Review Summary: Pure bliss.
There are certain albums that take you to another world entirely. Ambient in general is a great genre for that. Lush, sometimes dark and eerie, soundscapes wash over the listener like a warm blanket. When done right, ambient music can make you feel nostalgia, hope, and happiness. Space ambient in particular can transport the listener into the cosmic vibes of outer space miles and miles away. As many of you know, I've been having a difficult time with mental health lately, but I discovered Michael Stearns’
Planetary Unfolding, released almost 45 years ago, at the time I needed it most.
This gorgeous album will make the listener forget his or her problems for at least an hour by the sheer magic in the atmosphere. As opposed to my other favorite genre, extreme metal, ambient is all about vibes and not riffs. ‘In the Beginning’ is the perfect opener with the twinkly synthesizers whisking you away to make you feel like you're floating amongst the stars. The next track, ‘Toto, I've a Feeling We're Not in Kansas Anymore’, an ode to the 1939 classic
The Wizard of Oz, makes you feel as if you're stuck in the twister that dropped Dorothy right into the middle of a fantasy land.

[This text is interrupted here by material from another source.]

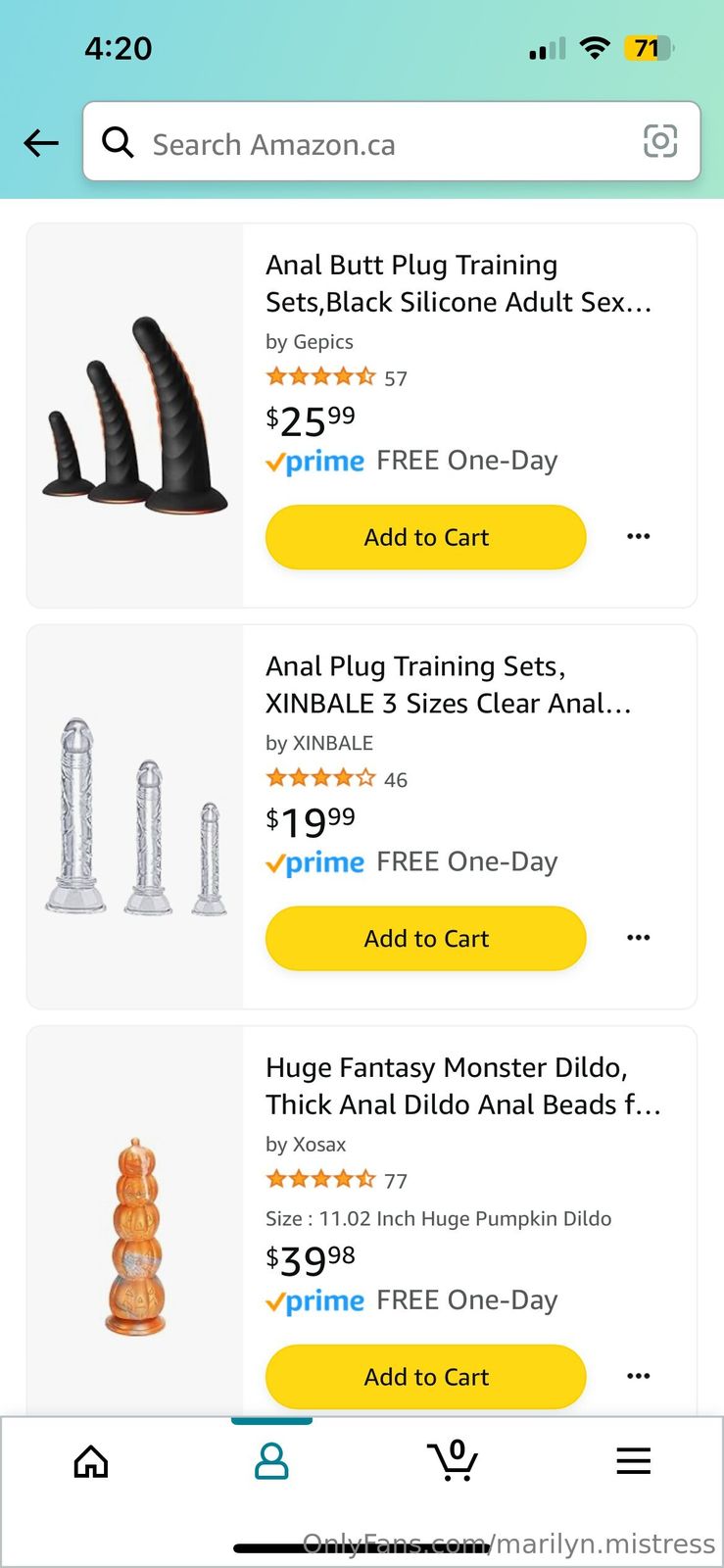Open the Gepics product title link
724x1568 pixels.
pos(458,283)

Fantasy is all a part of the ambient genre. The tranquillity of
Planetary Unfolding is calming to a point of being trance-inducing. ‘Wherever Two or More Are Gathered’ is like a love song to the person you hold nearest and dearest to your heart and is extremely celestial in nature. Then you have ‘A Life in the Gravity Well’, which is, quite frankly, exactly how it sounds. The beautiful keyboards make you feel as if you're defying gravity and floating freely amongst all of the planets in the solar system.
The final two tracks, ‘As the Earth Kissed the Moon’ and ‘Something's Moving’, tie the album together perfectly with field recordings and bird sounds, acting as if the listener of this masterpiece is careening back down from space to the green grass of the earth. These tracks have an almost summery feeling to them all while retaining the heavenly, extraterrestrial soundscapes. These field recordings and nature sounds mixed with the Berlin school-influenced keys are the perfect way to end an all-around brilliant album.
Planetary Unfolding is an album that can make anyone fall in love with ambient music. Even people who may not be a fan of the genre as a whole could most likely admit that this album is nothing short of otherworldly. I love ambient music because it makes me forget about all of my problems. It can be dark and brooding, or like
Planetary Unfolding, can be some of the most grand and spectacularly epic music you've ever heard. If you're having a rough time with life as of late, give this album a listen, it just might turn everything around in a positive way for you.